## Given problem
Reproduce everything in the listing below from the line that contains "Task: Click the employee count people icon" down through the line that contains "Open the Sleeping", requests included and unchanged. Scale every coordinate in the answers by 2.4, rounding to whole numbers with halves rounded up.

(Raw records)
·····

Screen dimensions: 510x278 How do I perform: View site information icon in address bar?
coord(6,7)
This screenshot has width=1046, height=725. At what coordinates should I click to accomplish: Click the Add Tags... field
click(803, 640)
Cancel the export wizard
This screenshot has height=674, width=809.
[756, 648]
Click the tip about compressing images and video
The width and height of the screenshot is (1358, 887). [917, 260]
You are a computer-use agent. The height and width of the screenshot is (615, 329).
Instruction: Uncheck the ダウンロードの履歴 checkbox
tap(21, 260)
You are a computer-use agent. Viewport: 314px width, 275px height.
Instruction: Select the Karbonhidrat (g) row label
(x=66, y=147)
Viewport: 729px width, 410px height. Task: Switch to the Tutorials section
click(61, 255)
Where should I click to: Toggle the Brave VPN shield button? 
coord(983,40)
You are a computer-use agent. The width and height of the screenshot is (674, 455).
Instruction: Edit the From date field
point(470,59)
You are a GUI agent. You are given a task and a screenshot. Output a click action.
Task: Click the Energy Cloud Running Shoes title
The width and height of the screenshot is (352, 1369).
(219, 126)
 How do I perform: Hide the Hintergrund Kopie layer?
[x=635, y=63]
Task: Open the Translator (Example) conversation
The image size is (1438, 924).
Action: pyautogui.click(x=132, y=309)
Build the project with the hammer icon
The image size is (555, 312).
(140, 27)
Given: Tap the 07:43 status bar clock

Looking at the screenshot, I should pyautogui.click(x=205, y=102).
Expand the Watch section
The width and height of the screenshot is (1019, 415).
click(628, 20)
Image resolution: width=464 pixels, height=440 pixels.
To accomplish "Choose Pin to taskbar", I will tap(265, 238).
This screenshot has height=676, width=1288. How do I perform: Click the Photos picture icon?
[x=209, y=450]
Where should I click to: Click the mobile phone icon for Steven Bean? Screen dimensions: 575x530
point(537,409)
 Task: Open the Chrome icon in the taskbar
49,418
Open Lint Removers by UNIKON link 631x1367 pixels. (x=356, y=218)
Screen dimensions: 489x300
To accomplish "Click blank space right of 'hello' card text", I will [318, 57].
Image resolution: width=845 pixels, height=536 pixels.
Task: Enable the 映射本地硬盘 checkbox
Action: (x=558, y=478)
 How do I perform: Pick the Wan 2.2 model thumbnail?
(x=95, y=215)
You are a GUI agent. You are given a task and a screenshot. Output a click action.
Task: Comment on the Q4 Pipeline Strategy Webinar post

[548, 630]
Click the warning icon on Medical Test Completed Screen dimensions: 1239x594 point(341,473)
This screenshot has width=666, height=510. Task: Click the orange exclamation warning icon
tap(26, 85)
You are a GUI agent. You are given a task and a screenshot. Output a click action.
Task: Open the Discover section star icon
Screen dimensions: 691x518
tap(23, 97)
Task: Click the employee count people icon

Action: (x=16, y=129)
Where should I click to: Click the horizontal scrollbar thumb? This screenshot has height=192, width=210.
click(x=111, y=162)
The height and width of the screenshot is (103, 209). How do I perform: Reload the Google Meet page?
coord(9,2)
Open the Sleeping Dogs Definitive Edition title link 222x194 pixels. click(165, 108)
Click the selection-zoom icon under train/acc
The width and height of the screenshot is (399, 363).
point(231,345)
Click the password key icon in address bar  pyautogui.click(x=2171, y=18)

·····

## Result of this exercise
Task: Click the employee count people icon

Action: (x=38, y=310)
Where should I click to: Click the horizontal scrollbar thumb? This screenshot has height=192, width=210.
click(x=266, y=389)
The height and width of the screenshot is (103, 209). How do I perform: Reload the Google Meet page?
coord(22,5)
Open the Sleeping Dogs Definitive Edition title link 222x194 pixels. click(396, 259)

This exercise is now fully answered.